Hi, hoping to get some help with an issue we are currently experiencing.
We are in the process of migrating across to Exchange 2013, setup is below.
Servers: 2 x DL380p Gen8
CPU: 2 x E5-2650 per server
Mem: 128GB per server
Disk: 12 Local disks, 2 mirror for OS and logs, 4 Raid 10 x 2 for DB's per server
There is currently a single dag configured with 2 active and 2 passive DB's.
DB1 Active copy is on Server1 with a passive copy on Server2, DB2 active copy on Server2 with passive on Server1.
Every morning at 4am when the DAT update runs for Mcafee one of the DB's will failover to the other server, at the same time the following event ID 906 is generated,
Information Store - DB1 A significant portion of the database buffer cache has been written out to the system paging file. This may result in severe performance degradation.
See help link for complete details of possible causes.
Previous cache residency state: 100% (3959 out of 3959 buffers) (109 seconds ago)
Current cache residency state: 0% (3 out of 5246 buffers)
Current cache size vs. target: 99% (1630.555 / 1637.938 MBs)
Physical Memory / RAM size: 131037.270 MBs
This is not a memory issue as we have enough and there is no load on the servers currently.
The latest firmware, drivers and updates have been applied.
Backups run at 18:00 everyday and normally finish before 19:00.
We have excluded all the required files and folders as specified in the Mcafee documentation, we have also added the required exchange processes to the Low-Risk policy and excluded from scanning as per the documentation.
With all the above done, the issue keeps happening.
If we disable Mcafee Access Protection, On-Access Scanner and the Framework service the problem goes away, so this appears to be an issue with Mcafee.

- [SUPPLIED INFORMATION]:
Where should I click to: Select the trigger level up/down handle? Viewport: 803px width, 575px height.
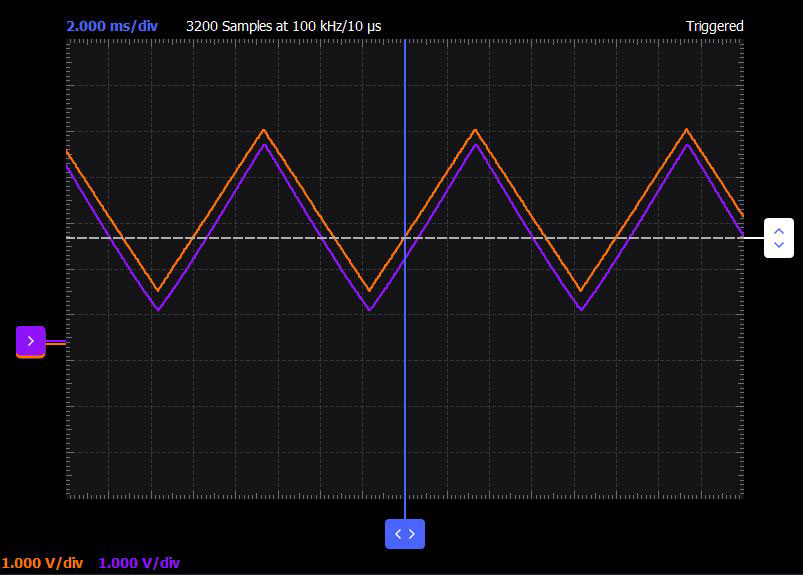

- [OBJECTIVES]:
**a.** Please name the McAfee components that, according to the Exchange 2013 post, make the problem go away when they are disabled.
**b.** Carry the Exchange 2013 post forward, starting right after its final sentence.

- [OUTPUTS IN ORDER]:
**a.** Access Protection, the On-Access Scanner and the Framework service.

**b.**
Have you enabled the Scan "Processes On Enable" setting, in the OAS configuration?
This feature scans memory. It is invoked after DAT update.
That forces Windows to do some memory management magic, which will include pagination of processes.
Setting was enabled so turned it off, one of the servers was fine this morning other still had the issue and had it's DB failed over.
I have updated both servers to Patch 6 and will reboot them tonight, check again in the morning.
Thanks for the help.
*** update ***
It seems the server that worked did not run its update at 4am for some reason.
When I kicked off the DAT update the event ID 906 occurred, so it seems that disabling the option made no difference.
That particular setting requires a reboot to be cleared from memory, unfortunately. Once it is on, it cannot simply be turned off. Though disabling it in policy is necessary of course, but it takes a reboot to make the change stick.
We're getting exactly the same DB performance degradation errors. The OAS 'Processes on enable" setting has been enabled since day 1.
Anyone got any further with this?